* Problem to solve *
Quote the lines of the listing below word for word, starting at the line that contains "Image resolution: width=835, height=1685." and ending at the line that contains "作品の買取について (498, 1004)", with both of those lines included.

* Records *
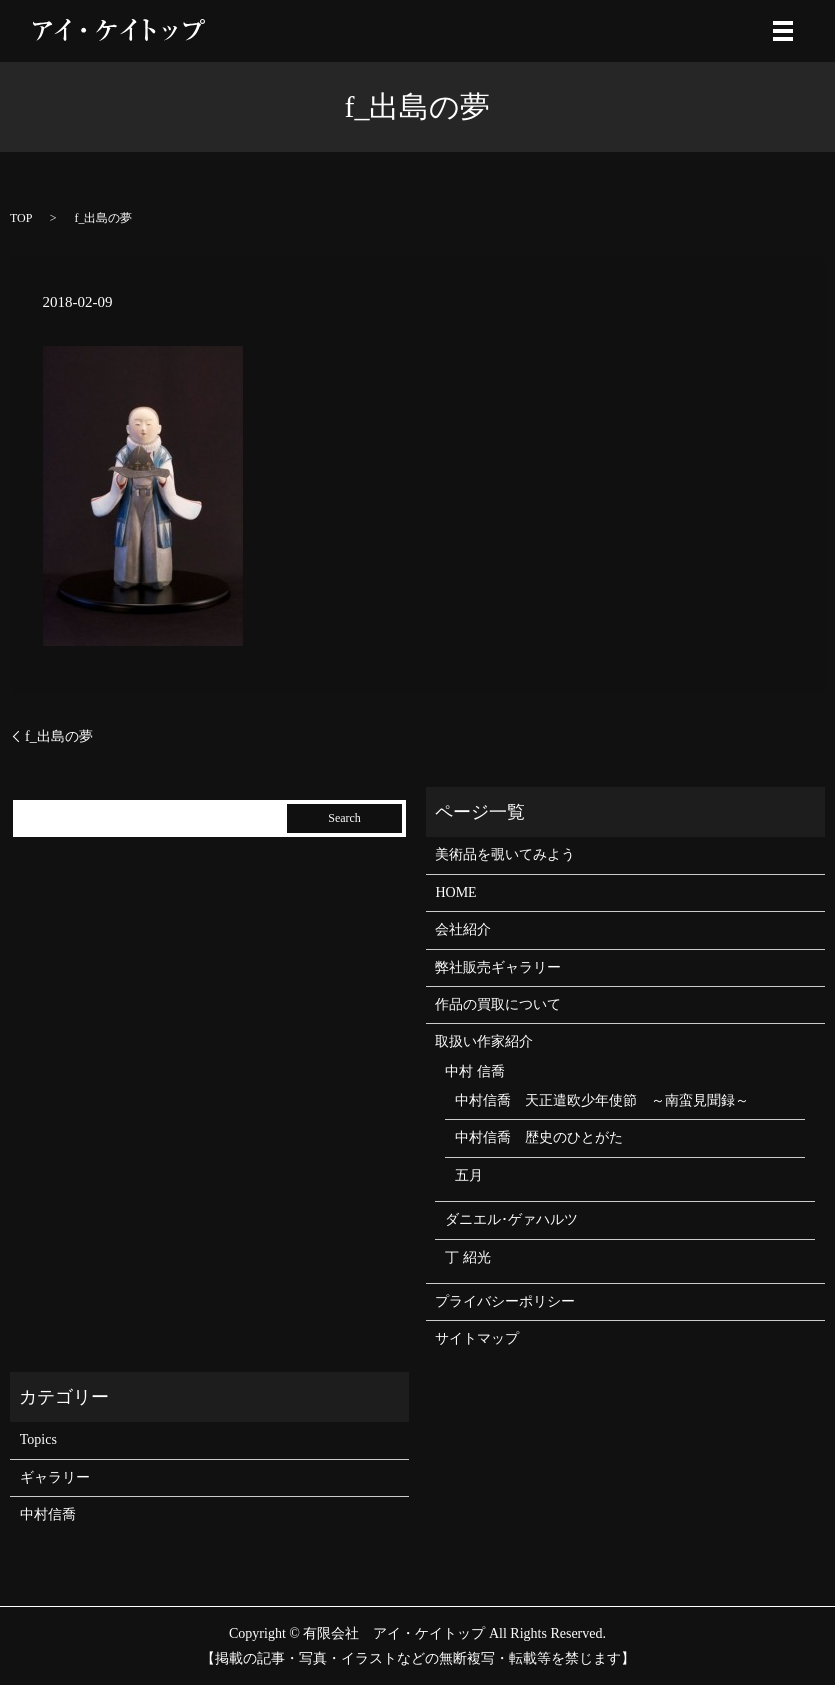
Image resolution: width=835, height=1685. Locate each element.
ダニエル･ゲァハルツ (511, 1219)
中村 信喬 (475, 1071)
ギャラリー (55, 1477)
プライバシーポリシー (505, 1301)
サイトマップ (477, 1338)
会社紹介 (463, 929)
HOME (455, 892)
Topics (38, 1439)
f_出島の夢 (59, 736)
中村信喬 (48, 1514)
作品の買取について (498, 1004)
* * *
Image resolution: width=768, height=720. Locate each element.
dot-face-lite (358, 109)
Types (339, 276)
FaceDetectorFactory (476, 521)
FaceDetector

* Task result *
Image resolution: width=835, height=1685. Locate each element.
ダニエル･ゲァハルツ (511, 1219)
中村 信喬 (475, 1071)
ギャラリー (55, 1477)
プライバシーポリシー (505, 1301)
サイトマップ (477, 1338)
会社紹介 (463, 929)
HOME (455, 892)
Topics (38, 1439)
f_出島の夢 (59, 736)
中村信喬 (48, 1514)
作品の買取について (498, 1004)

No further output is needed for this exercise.